* **EXCERPT PROVIDED**
KurtHanson-modIn a Billboard article published yesterday, journalist Glenn Peoples looks at speculation regarding the upcoming launch of iTunes’s on-demand music subscription service — i.e., the probable rebrand of Apple’s Beats Music service.

There’s some needless speculation in the article as to whether Apple’s goal is to hurt Spotify or simply grow the category of on-demand music subscription services. Of course, as with any competitor entering a new business category with an established leader, the answer is that it’s both.

In a more newsworthy point, Peoples reports that it’s starting to appear unlikely that Apple can offer a price point lower than Spotify’s (e.g., $7.99/month vs. the industry standard $9.99/month) because the labels won’t let it.

This is typically shortsighted record-industry behavior.

The vast majority of consumers currently don’t spend $120 a year on CD and MP3 purchases — in fact, the vast majority don’t spend $96 a year on music — so trying to sell them an annual subscription at such a high price point is not going to bring the masses into the product category.

Also, the average consumer sees clearly what the average music executive doesn’t: Music ought to cost less than movies. (Movies have audio plus video, whereas music only has only audio! Bingo, done. Q.E.D.)

Plus which, movies cost up to $100 million or more each to produce, and albums don’t.

* **SUPPLIED MATERIAL**
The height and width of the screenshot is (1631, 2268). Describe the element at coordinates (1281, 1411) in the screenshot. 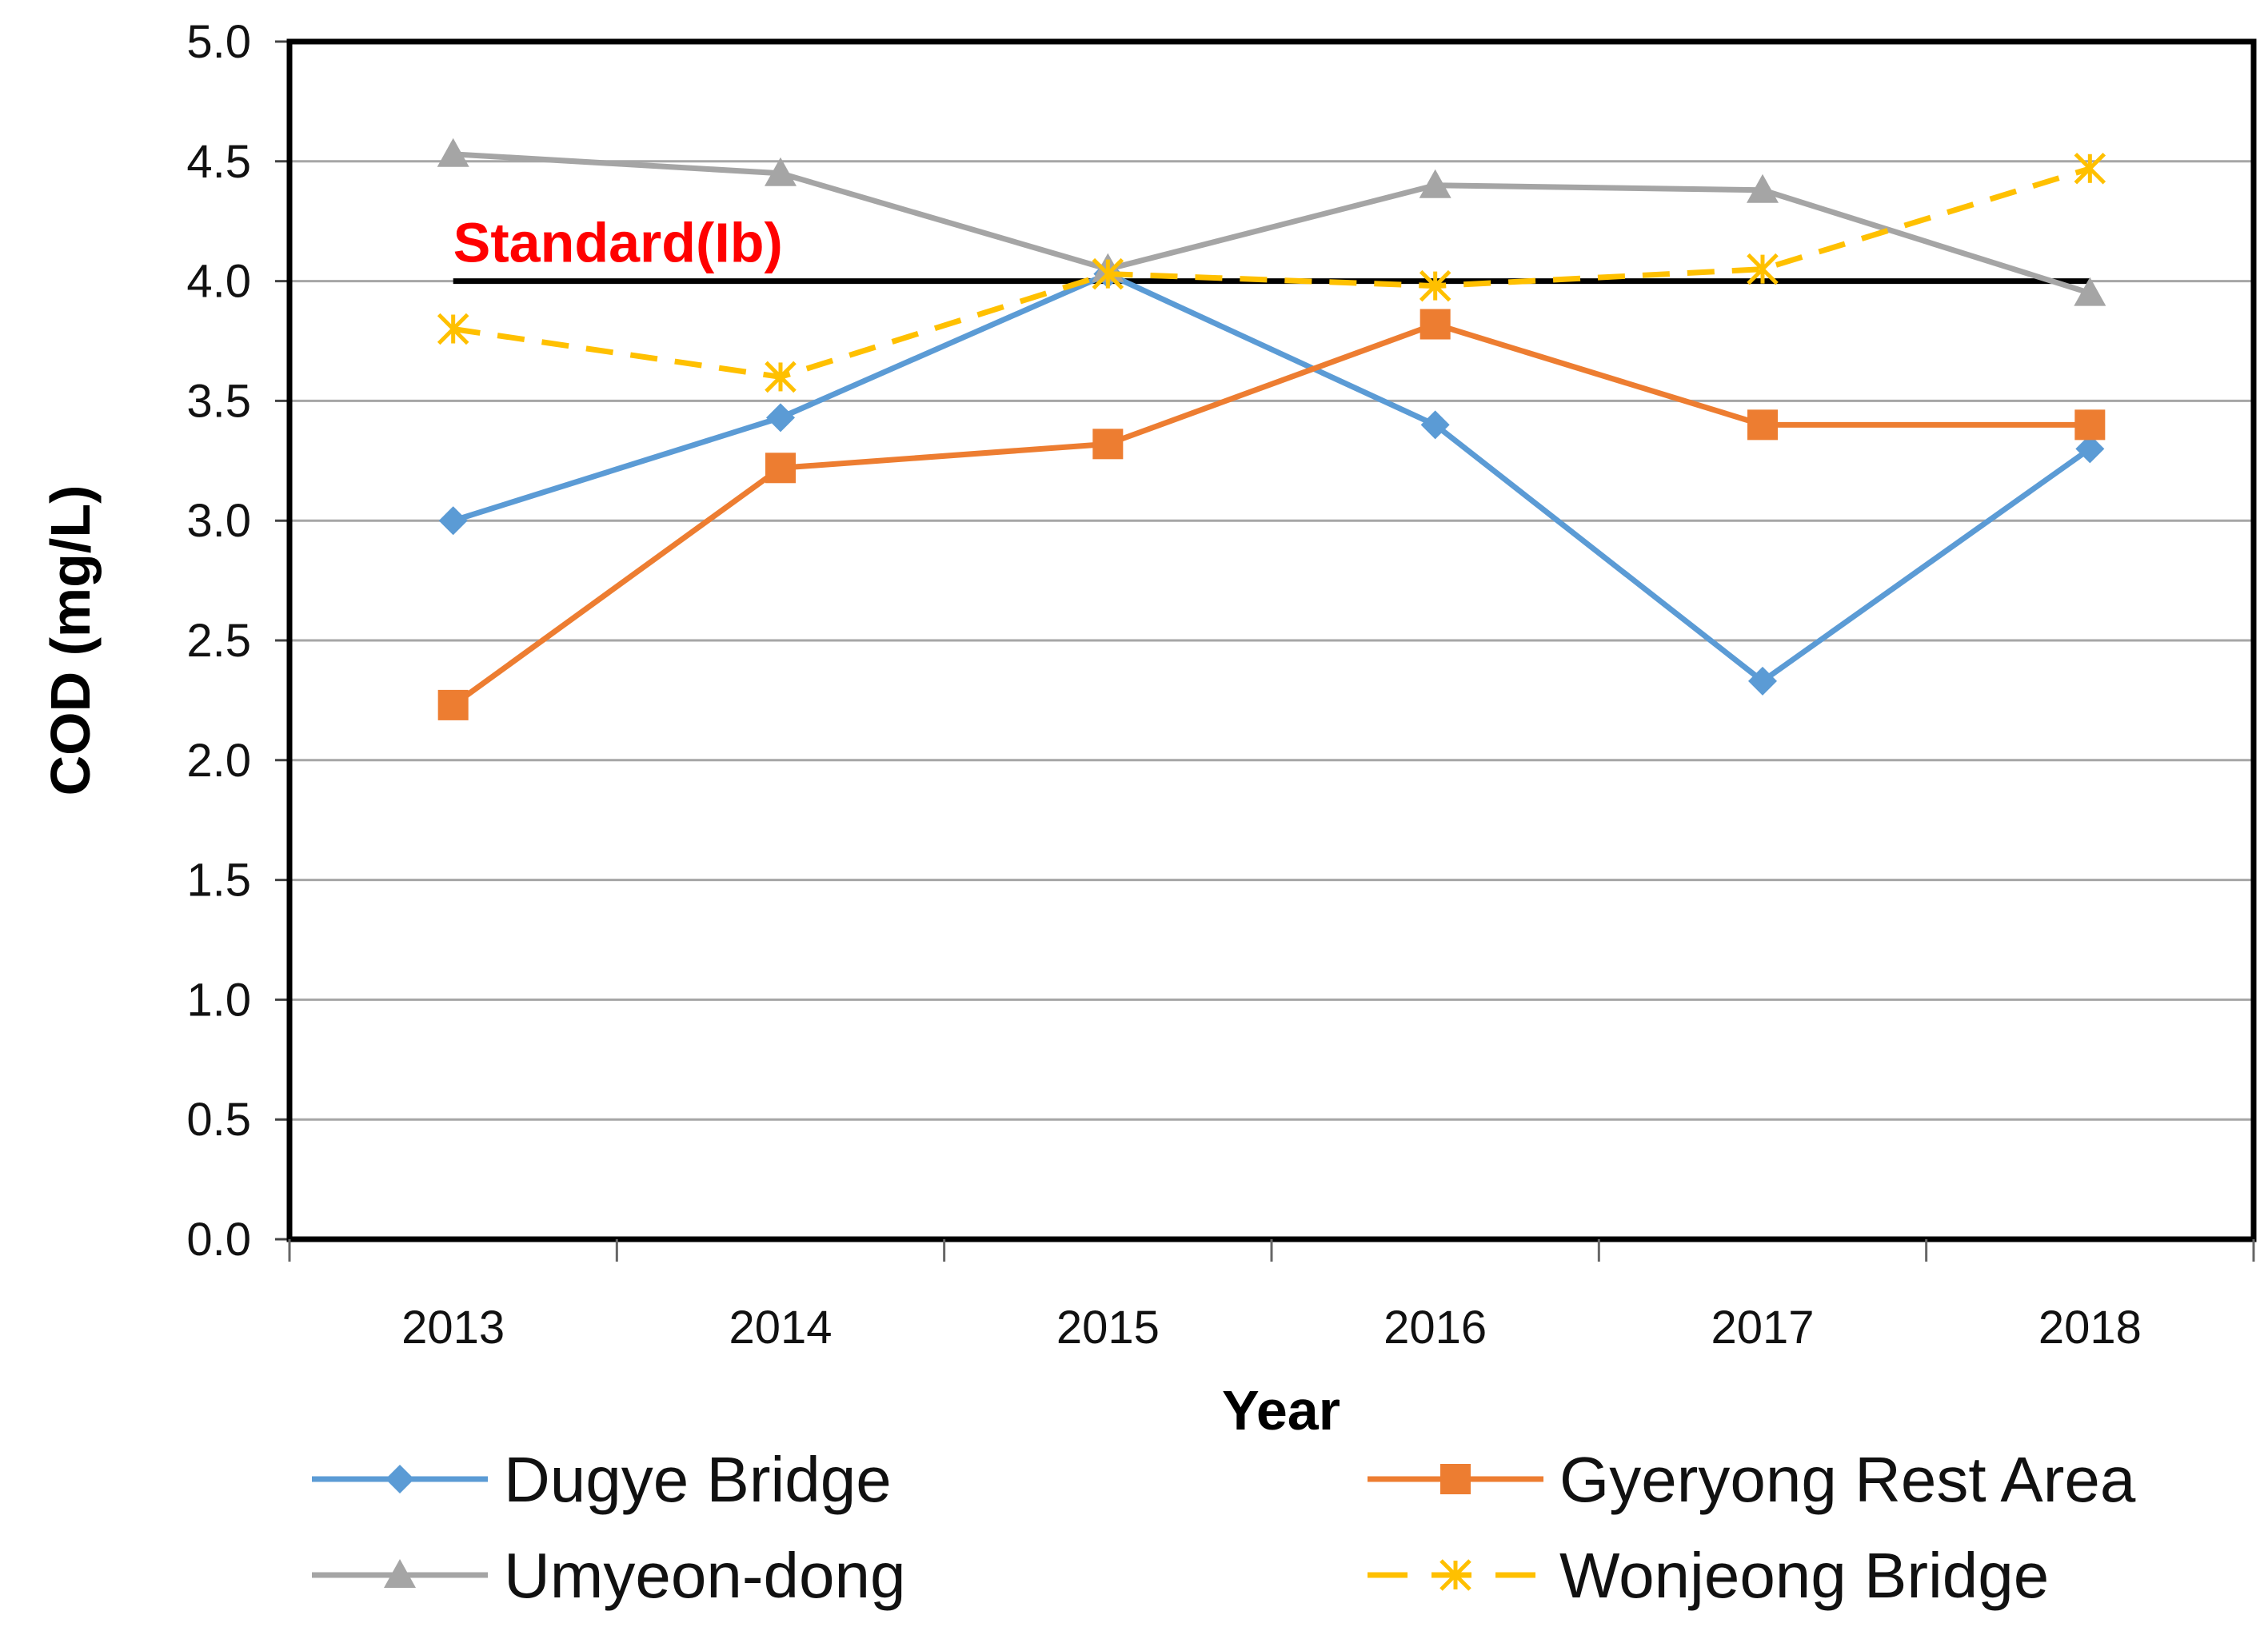

I see `x-axis-title: Year` at that location.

* **WRITTEN TASK**
Update the commentary on music subscription pricing by writing out the passage starting with "Also, the average" and going on through "and albums don’t.", with "music executive" replaced by "label executive".

* **RESULT**
Also, the average consumer sees clearly what the average label executive doesn’t: Music ought to cost less than movies. (Movies have audio plus video, whereas music only has only audio! Bingo, done. Q.E.D.)

Plus which, movies cost up to $100 million or more each to produce, and albums don’t.